The film is loud, and noisy, and full of visual activity. Bolts of lightning and streaming stuff (I don’t know how else to describe it when the alien guy thrusts matter of some sort toward the Suicide Squad) is plentiful. Loud music and explosions and gunfire are excessive. For those who are into this kind of thing, enjoy it. It just gave me a headache. I love The Dirty Dozen; there, the crazy plot actually makes a lunatic kind of sense. But this is just stupid from the get-go, and at times extremely distasteful. “I’m not judging” says the sergeant in charge when his superior (Viola Davis) calmly shoots four or five F.B.I. guys who didn’t have clearance to be where they were, even though they were rescuing her. Well I am judging, and I was appalled. On the one hand, life doesn’t mean anything in this type of movie, for anybody who isn’t listed in the main credits. And yet we are supposed to care for everyone who is in those main credits. I’m sick and tired of the double standard, the idea that it’s just a movie so let’s kill almost everybody. It’s ridiculous.

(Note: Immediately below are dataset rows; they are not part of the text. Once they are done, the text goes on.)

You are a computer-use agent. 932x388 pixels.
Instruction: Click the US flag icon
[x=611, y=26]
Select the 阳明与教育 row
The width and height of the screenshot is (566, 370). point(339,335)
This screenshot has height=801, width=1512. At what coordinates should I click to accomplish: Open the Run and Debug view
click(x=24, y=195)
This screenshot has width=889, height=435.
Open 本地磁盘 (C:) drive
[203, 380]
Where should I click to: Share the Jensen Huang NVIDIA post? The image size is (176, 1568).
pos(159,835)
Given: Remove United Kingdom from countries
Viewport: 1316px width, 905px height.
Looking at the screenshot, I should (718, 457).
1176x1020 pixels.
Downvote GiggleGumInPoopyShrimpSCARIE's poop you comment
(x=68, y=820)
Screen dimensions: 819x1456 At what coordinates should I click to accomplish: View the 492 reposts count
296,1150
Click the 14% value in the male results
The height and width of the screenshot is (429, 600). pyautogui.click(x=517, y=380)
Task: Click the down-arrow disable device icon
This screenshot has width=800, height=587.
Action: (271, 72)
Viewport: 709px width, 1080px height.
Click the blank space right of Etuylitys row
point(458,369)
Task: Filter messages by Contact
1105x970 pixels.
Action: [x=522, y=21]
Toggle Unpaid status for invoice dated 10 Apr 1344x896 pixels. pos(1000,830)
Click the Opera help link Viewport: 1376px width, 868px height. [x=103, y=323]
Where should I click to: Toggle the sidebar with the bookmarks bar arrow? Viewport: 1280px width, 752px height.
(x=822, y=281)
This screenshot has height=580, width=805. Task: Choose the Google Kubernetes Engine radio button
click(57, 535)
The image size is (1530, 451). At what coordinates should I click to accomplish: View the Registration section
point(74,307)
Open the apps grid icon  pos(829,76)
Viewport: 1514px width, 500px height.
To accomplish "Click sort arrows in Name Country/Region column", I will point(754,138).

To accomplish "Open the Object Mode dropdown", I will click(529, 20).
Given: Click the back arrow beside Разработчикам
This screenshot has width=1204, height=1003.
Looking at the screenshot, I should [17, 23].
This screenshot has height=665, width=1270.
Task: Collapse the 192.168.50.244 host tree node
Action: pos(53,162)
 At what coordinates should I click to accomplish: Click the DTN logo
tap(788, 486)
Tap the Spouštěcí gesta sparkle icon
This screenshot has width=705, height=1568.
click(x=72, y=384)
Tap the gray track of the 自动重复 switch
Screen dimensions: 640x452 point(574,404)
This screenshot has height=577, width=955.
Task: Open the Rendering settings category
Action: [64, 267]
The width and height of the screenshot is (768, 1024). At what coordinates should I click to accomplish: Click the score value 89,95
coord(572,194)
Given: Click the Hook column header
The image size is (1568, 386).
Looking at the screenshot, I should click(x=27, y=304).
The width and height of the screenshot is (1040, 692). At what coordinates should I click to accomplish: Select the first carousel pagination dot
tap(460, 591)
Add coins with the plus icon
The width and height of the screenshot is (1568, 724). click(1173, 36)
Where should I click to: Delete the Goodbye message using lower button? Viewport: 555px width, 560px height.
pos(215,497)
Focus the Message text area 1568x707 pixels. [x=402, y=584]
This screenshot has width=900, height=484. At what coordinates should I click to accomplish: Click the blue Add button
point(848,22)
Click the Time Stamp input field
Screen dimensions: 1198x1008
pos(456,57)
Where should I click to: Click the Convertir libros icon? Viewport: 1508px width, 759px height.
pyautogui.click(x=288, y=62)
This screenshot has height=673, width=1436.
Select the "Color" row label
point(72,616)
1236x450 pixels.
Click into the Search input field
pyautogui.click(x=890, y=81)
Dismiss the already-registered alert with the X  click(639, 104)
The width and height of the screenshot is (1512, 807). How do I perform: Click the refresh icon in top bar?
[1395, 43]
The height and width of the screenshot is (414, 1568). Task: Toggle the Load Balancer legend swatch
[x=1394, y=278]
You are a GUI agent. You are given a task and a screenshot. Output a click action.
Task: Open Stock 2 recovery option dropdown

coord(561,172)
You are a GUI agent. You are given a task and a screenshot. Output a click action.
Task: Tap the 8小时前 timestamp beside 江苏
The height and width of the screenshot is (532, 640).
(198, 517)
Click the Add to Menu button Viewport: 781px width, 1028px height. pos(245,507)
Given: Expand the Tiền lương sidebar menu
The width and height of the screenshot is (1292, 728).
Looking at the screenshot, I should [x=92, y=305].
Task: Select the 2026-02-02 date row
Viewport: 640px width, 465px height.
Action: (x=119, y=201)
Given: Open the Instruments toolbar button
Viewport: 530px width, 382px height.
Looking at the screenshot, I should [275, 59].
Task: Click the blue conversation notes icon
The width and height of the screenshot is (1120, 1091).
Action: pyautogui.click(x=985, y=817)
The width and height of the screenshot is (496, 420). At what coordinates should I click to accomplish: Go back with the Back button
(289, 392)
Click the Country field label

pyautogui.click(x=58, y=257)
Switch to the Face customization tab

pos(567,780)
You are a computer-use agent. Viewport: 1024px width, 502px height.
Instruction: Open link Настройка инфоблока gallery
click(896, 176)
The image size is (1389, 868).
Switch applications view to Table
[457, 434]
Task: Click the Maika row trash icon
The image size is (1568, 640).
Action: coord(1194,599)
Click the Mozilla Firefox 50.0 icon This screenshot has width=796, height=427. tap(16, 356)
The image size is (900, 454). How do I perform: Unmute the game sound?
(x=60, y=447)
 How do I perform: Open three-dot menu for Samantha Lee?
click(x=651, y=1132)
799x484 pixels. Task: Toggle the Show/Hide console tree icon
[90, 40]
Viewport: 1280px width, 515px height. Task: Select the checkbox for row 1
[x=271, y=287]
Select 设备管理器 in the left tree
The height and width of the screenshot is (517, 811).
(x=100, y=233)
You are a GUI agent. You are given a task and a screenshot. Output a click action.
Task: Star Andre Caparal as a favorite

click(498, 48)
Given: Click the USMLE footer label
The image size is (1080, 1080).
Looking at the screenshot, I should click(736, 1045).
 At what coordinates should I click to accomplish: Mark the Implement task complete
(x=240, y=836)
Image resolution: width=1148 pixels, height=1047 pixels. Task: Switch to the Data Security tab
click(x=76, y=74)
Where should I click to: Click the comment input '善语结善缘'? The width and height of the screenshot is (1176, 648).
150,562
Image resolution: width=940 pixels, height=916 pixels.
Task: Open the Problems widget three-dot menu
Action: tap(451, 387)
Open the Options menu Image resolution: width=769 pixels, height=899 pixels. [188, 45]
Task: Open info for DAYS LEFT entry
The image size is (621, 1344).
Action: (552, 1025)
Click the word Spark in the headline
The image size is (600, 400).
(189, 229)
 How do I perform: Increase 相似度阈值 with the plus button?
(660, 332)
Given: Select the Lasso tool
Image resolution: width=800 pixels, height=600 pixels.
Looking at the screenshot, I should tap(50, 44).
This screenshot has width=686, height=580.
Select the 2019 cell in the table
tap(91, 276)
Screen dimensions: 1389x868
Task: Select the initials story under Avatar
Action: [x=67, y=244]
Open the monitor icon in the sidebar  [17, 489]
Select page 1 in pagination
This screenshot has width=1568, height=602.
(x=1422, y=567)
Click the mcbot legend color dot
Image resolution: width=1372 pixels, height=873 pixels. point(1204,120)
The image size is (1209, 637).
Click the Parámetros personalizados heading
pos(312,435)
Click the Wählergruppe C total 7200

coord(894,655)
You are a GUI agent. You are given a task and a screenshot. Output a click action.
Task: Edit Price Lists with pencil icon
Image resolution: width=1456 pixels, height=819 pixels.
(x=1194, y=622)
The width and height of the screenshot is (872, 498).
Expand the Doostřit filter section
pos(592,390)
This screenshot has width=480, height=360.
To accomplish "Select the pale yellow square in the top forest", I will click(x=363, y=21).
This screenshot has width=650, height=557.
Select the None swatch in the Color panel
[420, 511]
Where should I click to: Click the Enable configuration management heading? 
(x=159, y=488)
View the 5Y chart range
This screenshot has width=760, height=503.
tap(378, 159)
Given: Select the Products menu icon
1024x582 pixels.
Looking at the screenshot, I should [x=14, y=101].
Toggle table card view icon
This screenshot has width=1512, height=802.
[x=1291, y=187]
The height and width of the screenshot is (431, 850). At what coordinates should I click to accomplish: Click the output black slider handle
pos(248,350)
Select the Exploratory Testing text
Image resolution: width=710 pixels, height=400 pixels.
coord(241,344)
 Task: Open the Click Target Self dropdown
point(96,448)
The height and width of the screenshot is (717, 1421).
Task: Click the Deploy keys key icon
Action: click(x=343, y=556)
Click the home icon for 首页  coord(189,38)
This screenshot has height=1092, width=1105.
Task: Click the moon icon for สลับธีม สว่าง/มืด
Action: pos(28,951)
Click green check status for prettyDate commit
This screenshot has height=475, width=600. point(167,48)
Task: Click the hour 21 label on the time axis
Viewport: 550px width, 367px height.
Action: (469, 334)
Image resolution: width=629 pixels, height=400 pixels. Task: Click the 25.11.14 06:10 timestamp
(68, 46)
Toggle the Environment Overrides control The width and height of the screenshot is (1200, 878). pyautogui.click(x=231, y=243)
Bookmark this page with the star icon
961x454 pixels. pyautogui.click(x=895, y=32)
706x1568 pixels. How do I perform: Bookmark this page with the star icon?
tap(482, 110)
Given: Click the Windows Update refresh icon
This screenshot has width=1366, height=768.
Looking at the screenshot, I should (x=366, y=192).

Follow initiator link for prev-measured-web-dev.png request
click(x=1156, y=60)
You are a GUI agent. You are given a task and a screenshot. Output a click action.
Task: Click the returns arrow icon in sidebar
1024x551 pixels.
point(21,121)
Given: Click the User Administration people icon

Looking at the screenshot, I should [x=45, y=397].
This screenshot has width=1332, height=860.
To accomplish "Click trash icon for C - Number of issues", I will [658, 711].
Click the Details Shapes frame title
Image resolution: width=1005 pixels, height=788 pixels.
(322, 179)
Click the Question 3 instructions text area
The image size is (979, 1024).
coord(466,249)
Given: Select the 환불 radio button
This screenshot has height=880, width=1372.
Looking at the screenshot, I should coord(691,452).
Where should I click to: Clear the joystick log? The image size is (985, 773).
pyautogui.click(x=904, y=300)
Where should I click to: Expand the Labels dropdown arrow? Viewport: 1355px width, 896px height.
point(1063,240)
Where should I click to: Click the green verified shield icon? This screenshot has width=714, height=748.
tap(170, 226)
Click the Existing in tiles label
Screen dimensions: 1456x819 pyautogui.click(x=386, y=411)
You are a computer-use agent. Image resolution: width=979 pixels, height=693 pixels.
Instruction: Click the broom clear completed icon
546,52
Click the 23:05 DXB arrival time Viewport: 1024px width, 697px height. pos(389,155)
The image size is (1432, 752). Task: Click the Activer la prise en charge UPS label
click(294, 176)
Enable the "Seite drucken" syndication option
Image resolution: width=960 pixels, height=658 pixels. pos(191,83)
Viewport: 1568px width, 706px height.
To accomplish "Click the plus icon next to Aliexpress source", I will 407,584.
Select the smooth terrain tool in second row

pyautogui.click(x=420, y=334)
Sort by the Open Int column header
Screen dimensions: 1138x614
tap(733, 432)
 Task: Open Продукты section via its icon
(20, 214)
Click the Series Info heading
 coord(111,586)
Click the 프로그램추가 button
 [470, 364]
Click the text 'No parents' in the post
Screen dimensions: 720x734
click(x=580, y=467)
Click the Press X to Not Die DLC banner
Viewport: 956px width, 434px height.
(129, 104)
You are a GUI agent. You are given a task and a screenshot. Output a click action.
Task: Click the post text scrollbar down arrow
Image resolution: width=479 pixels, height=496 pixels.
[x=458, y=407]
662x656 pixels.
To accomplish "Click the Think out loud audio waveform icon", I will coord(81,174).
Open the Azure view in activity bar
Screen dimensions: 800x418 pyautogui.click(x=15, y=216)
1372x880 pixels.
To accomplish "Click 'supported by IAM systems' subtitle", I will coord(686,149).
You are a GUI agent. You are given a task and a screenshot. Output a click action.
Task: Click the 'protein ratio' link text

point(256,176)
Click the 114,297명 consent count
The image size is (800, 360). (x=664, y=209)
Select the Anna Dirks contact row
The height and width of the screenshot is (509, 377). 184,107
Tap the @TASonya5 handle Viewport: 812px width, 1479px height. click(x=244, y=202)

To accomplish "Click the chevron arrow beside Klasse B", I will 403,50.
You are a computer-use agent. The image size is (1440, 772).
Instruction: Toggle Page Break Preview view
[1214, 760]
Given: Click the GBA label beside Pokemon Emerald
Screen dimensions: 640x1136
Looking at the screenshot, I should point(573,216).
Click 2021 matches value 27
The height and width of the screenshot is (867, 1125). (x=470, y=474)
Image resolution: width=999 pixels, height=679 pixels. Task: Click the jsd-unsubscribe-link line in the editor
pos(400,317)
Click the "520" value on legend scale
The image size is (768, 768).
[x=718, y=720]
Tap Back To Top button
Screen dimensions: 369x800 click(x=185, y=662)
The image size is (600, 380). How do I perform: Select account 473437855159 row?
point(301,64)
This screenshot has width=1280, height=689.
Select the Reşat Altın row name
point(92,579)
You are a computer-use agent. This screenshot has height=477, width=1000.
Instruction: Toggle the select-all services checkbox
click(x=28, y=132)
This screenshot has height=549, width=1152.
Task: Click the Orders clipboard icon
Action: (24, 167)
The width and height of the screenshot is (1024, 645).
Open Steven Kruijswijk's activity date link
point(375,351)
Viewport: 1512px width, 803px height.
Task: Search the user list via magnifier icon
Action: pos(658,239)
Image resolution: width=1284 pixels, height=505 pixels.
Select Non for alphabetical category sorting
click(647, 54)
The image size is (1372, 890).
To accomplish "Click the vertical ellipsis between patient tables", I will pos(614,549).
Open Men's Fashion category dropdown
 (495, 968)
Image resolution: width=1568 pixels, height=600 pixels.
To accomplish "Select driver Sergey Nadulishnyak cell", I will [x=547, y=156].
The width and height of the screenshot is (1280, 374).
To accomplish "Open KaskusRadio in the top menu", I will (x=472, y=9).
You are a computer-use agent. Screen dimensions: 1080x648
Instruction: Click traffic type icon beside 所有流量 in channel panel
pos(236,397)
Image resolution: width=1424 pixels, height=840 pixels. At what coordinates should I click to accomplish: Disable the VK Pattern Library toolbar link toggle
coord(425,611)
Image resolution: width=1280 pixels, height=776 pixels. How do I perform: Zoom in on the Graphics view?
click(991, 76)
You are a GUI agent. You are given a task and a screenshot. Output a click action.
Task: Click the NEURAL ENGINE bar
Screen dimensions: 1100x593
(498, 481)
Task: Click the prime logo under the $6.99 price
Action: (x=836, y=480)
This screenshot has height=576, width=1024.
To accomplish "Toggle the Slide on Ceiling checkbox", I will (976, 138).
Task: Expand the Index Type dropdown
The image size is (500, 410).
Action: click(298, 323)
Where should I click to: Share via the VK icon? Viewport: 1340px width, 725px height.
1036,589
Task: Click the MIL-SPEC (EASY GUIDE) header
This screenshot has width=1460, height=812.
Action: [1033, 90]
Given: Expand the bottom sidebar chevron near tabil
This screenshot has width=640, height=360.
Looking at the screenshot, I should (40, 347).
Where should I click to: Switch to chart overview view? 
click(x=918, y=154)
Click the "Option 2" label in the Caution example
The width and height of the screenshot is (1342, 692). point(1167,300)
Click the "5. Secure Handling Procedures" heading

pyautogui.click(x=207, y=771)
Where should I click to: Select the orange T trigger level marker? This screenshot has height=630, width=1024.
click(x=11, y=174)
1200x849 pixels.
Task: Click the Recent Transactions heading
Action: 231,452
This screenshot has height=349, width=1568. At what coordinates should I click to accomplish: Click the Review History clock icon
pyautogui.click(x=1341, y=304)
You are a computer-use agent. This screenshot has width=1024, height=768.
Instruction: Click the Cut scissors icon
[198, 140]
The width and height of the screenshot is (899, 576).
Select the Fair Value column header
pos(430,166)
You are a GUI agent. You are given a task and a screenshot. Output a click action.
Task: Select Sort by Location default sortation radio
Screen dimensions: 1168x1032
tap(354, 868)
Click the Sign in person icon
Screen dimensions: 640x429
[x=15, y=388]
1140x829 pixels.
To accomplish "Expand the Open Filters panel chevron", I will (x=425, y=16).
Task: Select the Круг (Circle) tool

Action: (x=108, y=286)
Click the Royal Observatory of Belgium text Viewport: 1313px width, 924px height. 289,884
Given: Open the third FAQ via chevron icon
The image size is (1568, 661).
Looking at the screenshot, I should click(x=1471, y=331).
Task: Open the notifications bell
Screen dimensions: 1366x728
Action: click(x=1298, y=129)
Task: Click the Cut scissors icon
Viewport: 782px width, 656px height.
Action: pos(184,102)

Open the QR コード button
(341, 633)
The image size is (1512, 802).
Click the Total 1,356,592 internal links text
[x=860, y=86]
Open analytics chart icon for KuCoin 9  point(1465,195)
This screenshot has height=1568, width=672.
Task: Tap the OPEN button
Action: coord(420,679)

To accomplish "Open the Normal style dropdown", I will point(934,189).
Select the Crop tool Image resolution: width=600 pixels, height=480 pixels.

I would, therefore, be giving this movie a very low score because of its moral turpitude, and its bombastic presentation — except for one thing. Margot Robbie. She is great. Other actors and characters have their moments but she steals every scene she’s in, and rather easily. I genuinely cared about her character, and I found her amazingly appealing. I hope Harley Quinn gets her own spin-off, or origin story, or something. But Suicide Squad can go sink in a swamp. My rating: ☆ 1/2. 15 August 2016.